Présentation officielle / Extrait

Titre original : R100
Réalisation : Hitoshi Matsumoto
Sortie : 2013

Synopsis

Takafumi Katayama (Nao Ōmori), est un vendeur de meubles tranquille et réservé, qui vit une existence monotone. Sa femme Satsuko est dans le coma depuis des années, et il élève seul leur jeune fils Arashi avec l’aide de son beau-père. Déprimé par sa situation, Takafumi cherche à échapper à sa vie quotidienne en s’inscrivant à un club BDSM secret et mystérieux appelé Bondage.

Le contrat qu’il signe avec ce club stipule que pour une année entière, il sera soumis à diverses « dominatrices » qui apparaîtront à des moments aléatoires pour le torturer, le dominer, ou l’humilier en public, mais toujours selon leurs propres règles. La règle principale du club est qu’il ne peut pas mettre fin à l’accord avant la fin de l’année, peu importe à quel point les sessions de domination deviennent intenses.

Takafumi rencontre rapidement une première dominatrice, à qui il parle de Beethoven dans un bar, mais qui pour toute réponse lui lance un coup de pied dans le nez. Plus tard dans la rue, la jeune femme le roue de coups et lui fait dévaler un escalier avant d’écarter son manteau, révélant des sous-vêtements de cuir noir. Un soir après le travail, une autre dominatrice vêtue de cuir noi, vient perturber son repas en écrasant d’un coup sec chacun des plats qui lui sont présentés.

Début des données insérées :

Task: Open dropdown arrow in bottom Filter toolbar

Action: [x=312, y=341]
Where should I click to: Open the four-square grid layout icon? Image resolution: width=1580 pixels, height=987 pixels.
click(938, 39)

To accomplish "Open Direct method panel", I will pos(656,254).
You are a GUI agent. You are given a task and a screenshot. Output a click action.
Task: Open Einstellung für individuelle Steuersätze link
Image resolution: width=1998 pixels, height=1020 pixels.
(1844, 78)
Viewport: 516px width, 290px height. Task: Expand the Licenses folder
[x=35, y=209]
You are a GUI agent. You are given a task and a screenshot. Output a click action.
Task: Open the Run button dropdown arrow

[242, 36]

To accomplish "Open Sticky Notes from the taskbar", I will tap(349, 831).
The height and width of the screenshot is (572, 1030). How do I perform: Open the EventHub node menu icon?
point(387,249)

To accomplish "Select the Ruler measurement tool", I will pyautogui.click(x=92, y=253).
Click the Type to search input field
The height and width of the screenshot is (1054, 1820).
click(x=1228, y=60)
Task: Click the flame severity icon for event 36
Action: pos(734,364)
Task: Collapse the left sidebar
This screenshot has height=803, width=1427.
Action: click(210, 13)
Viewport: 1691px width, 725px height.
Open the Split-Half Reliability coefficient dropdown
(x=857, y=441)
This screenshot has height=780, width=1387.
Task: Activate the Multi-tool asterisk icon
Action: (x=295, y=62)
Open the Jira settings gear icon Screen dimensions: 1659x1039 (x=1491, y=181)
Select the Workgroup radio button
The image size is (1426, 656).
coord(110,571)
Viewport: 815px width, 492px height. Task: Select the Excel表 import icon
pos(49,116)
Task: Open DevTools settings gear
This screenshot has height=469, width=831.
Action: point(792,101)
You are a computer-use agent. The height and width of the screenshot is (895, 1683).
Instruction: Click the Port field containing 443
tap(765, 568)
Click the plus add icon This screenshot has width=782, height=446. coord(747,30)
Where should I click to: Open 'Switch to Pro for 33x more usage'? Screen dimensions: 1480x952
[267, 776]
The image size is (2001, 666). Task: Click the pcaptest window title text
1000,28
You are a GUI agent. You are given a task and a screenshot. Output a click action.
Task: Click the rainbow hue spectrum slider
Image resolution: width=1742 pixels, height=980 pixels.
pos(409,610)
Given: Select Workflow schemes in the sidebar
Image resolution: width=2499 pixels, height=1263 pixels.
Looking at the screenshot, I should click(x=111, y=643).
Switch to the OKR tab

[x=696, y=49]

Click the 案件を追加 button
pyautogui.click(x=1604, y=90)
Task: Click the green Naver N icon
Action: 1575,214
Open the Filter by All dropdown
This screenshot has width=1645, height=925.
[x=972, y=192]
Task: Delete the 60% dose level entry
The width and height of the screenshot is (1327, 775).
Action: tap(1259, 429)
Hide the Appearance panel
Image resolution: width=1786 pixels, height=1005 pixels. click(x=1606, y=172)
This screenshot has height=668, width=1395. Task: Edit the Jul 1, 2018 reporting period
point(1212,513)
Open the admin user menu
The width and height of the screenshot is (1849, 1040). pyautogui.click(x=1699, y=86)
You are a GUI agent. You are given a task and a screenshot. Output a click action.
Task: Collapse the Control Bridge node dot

Une routine s’installe, entre les rendez-vous fixés par une dominatrice pour lui infliger divers traitements (y compris l’absence au rendez-vous), son travail au magasin et les visites à sa femme à l’hôpital. Le père de Satsuko envisage d’arrêter les machines qui la retiennent en vie. Takafumi, en rentrant à la maison, se fait sauvagement frapper, et arrive chez lui avec les croquettes du dîner toutes écrasées.

Les séances de domination prennent une tournure incontrôlable, allant jusqu’à menacer la sécurité de sa famille. Katayama cherche désespérément à échapper à l’emprise du club, mais le contrat est inébranlable, et les dominatrices se révèlent plus cruelles et sadiques que prévu. L’une d’elle vient le frapper dans les toilettes du magasin où il travaille, un homme mystérieux vient le prévenir qu’il se met en danger. De retour à la maison, il trouve un pantin avec une corde au cou, qu’une « dame en noir » a donné à son fils.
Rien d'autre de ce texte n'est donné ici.